#### Work instructions
Reproduce the entries from the line containing "Click the pencil edit icon near contact name" down to the line containing "Click action icon", both included, swapping "icon" for "button" and leaving everything else unchanged. Omit the pictures from your answer.

#### Data to process
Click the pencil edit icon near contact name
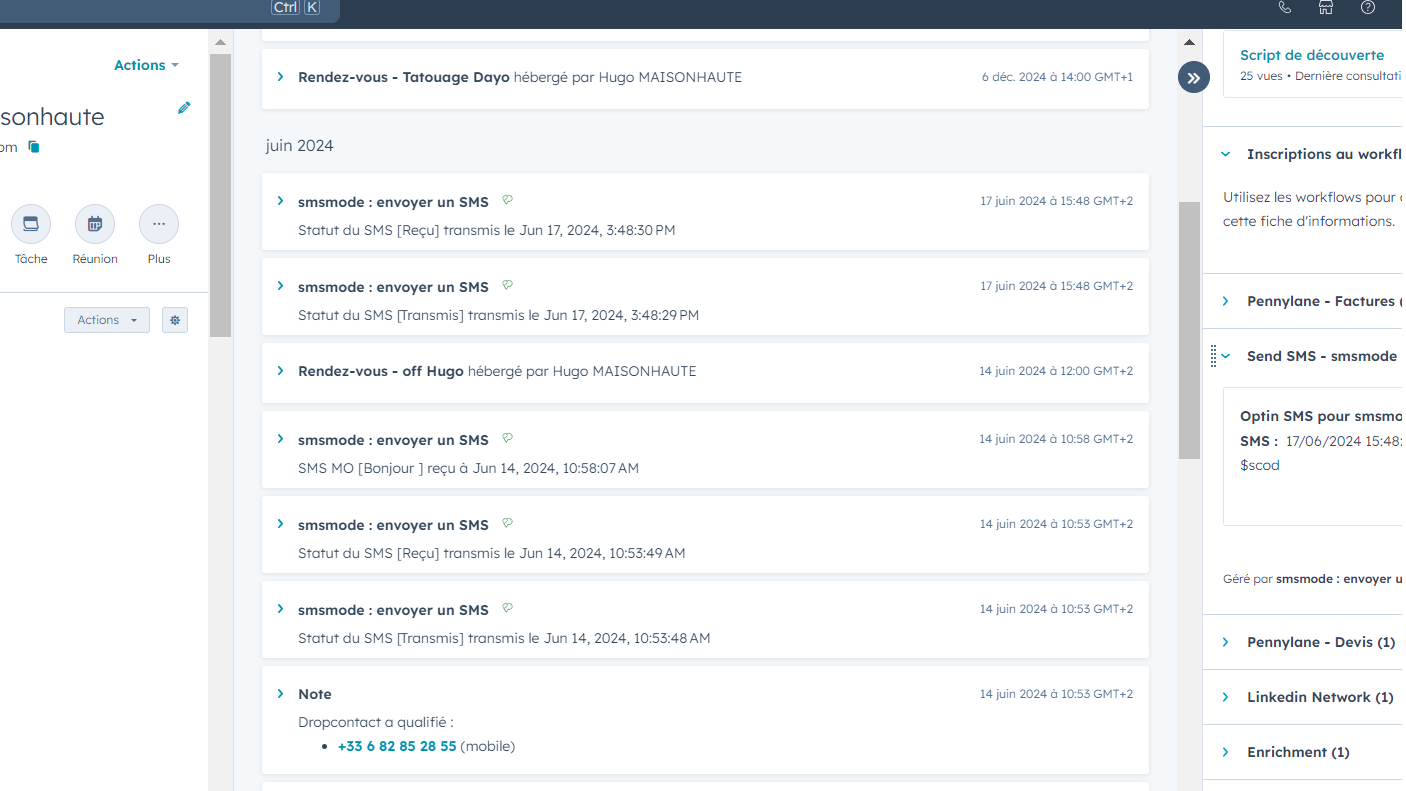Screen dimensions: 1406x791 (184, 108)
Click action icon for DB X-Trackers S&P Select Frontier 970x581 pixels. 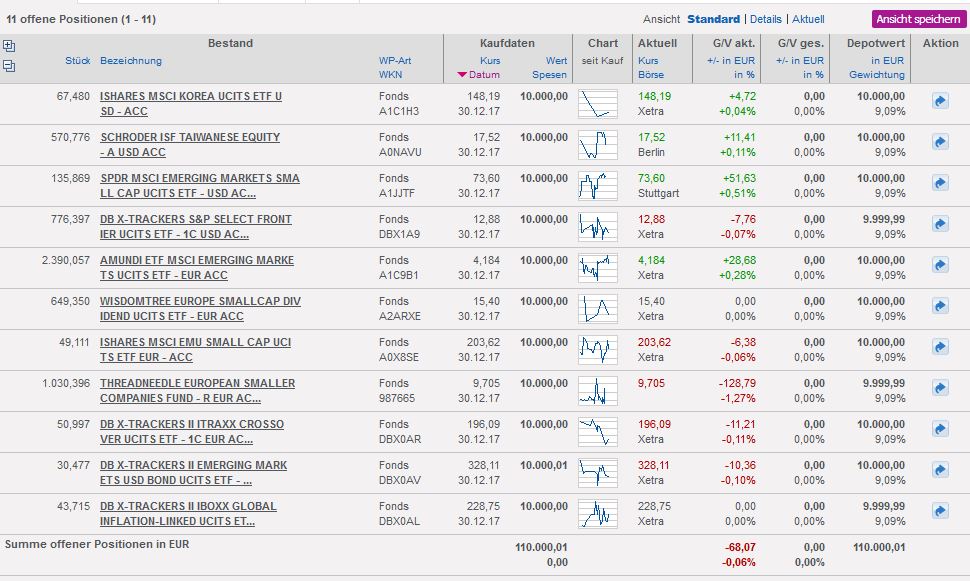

--

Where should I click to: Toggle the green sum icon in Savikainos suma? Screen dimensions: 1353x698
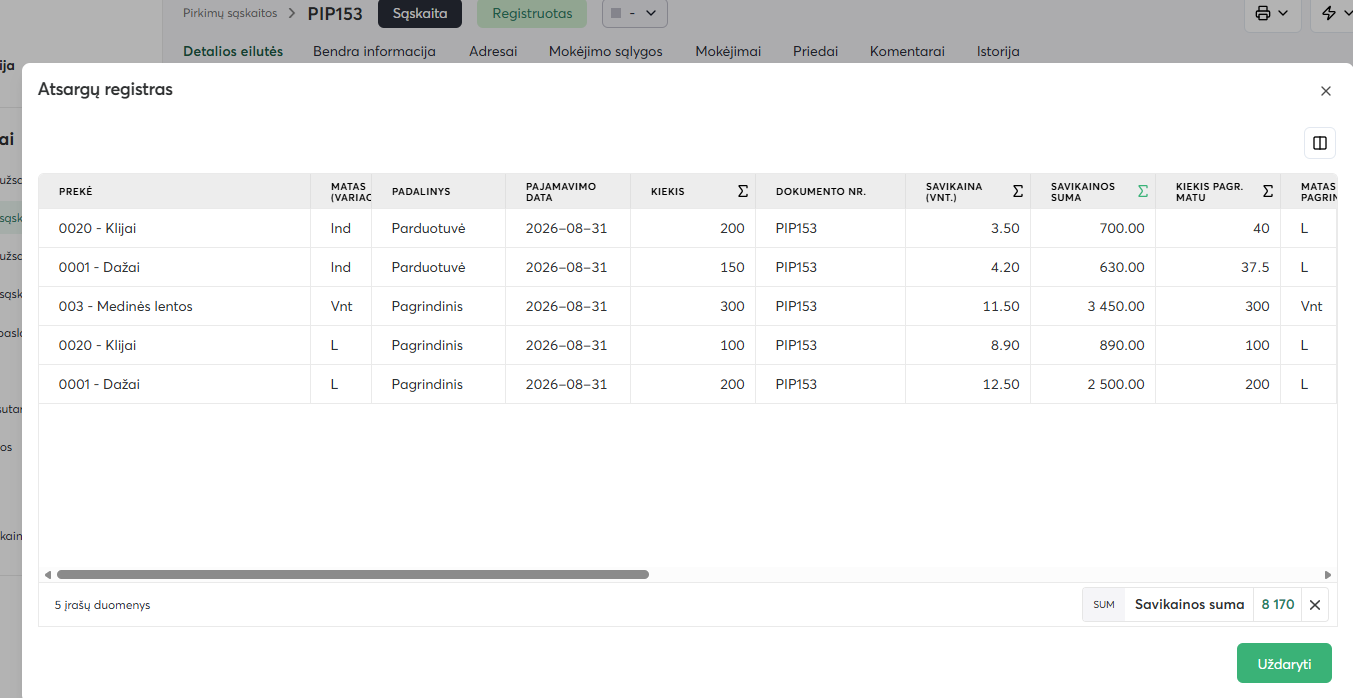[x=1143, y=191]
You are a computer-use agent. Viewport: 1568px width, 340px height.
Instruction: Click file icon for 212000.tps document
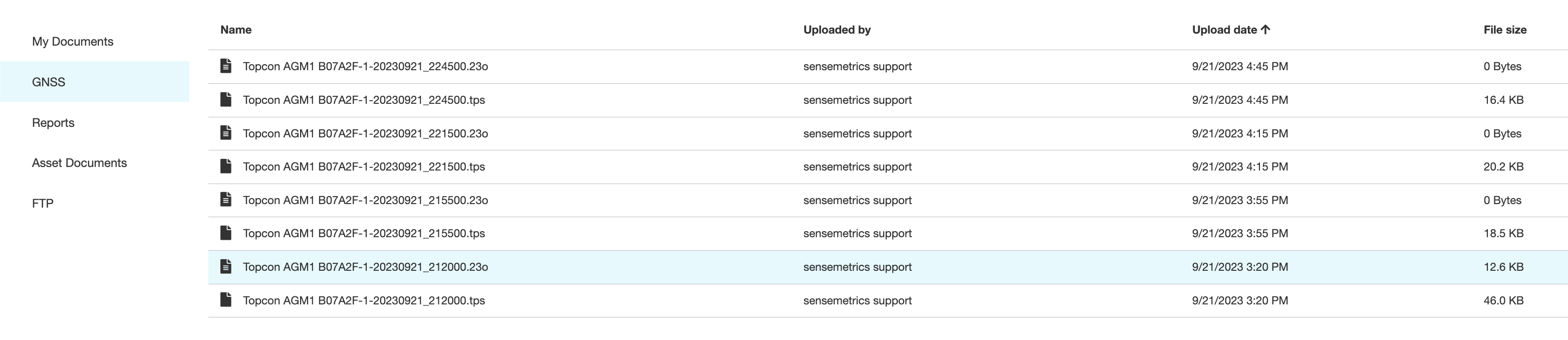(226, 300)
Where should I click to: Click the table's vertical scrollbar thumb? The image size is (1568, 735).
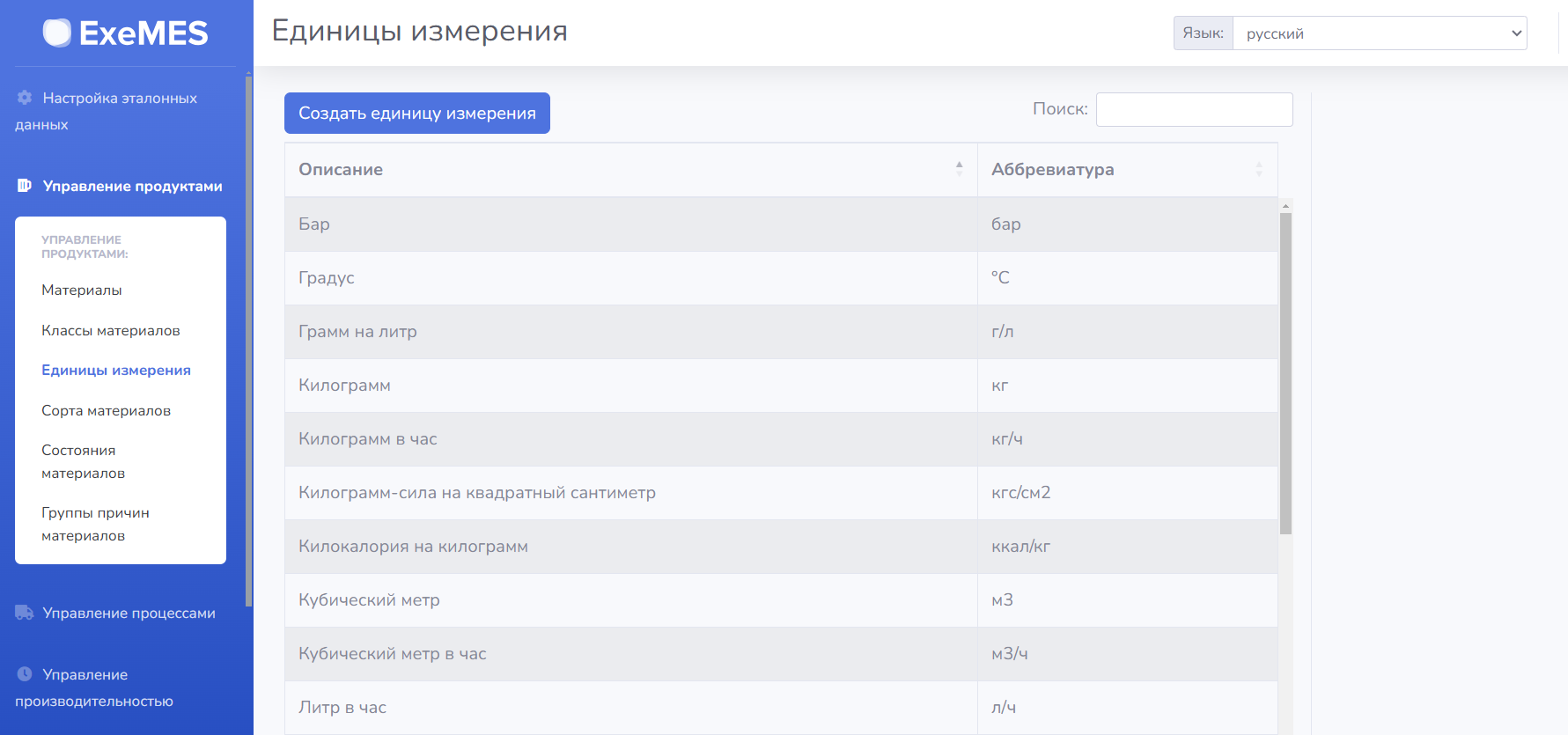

#### Result for this exercise
Click the pencil edit button near contact name
Screen dimensions: 1406x791 (184, 108)
Click action button for DB X-Trackers S&P Select Frontier 970x581 pixels. 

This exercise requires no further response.